Still there’s no denying that the Chilean dynamo made the difference though I’m not sure whether Chambers cross was meant for Welbeck or he was just hitting an area, but it was Sanchez who read the flight of the ball perfectly and bravely got his head to it to lift the tension before Chambers himself eased it further with an all too rare goal from a corner shortly after. In fact Calum may owe some thanks to the Burnley defender who when tugging on his shirt only succeeded in keeping the full back where he needed to be to take advantage of the rebound from Welbeck’s saved effort.

Whether Ramsey’s introduction in place of Arteta seven minutes before the goal made the difference that brought about the goal is hard to say. We were creating chances before then but he did play further forward and did add to the numbers the Burnley defence had to contend with. After two goals in two minutes and the introduction of Walcott and Podolski shortly after, we played as though goals were there for the taking but Burnley had to take some risks to get anything out of the game so we weren’t facing quite the same commitment to keep us out. Even so Walcott showed enough to suggest that his injury hasn’t affected his acceleration over short distances nor his movement. Similarly Podolski’s efforts, one great volley saved well and another attempt hitting the wood work reminded us of his lethal potential.

The game though ended with Sanchez making a diagonal run across the box as though he could read the path that Gibbs’ hopeful ball across the penalty area would have to take before intercepting it perfectly to score his 10th goal in 15 starts. Alexis is the star shining brightest at the moment but Cazorla, Welbeck, Walcott, Ozil and others could and should take advantage of that in the same way that Pires, Vieira, Bergkamp and others could comfortably stand company with Henry when he was equally irrepressible.

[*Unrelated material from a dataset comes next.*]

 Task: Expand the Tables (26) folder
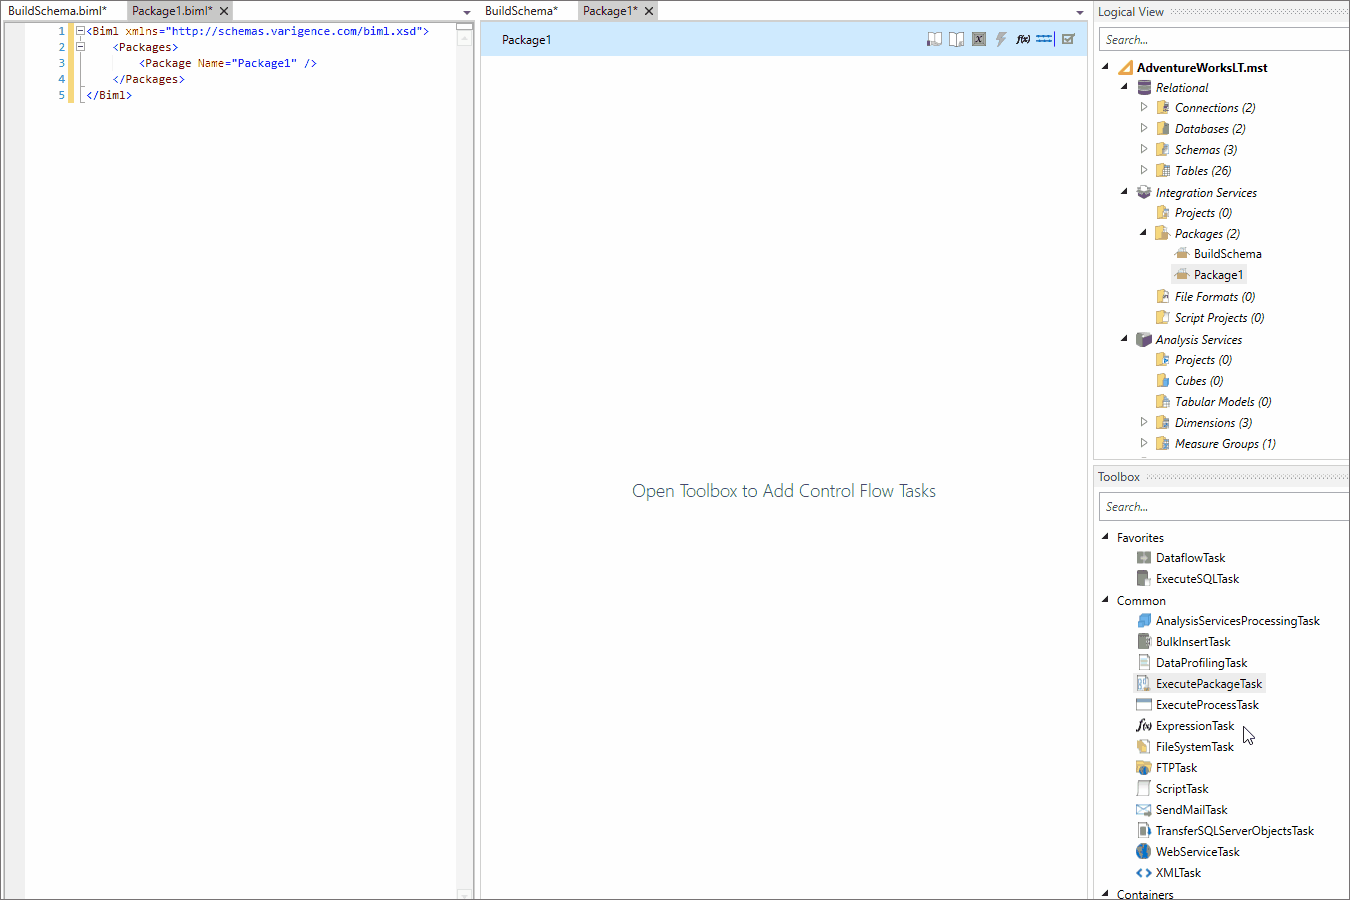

I doubt that this is a team composition of choice that will persist through the season. Indeed I’m rather curious about how we might fit players like Walcott into a team that surely must also include Ozil when he’s fit again. Maybe at least until Koscielny and perhaps Debuchy are back we’ll see the pragmatic approach persist for a while longer but there’s a lot of excitement within this squad just waiting for the right pieces to fit together. Quite how they do I’m not at all sure.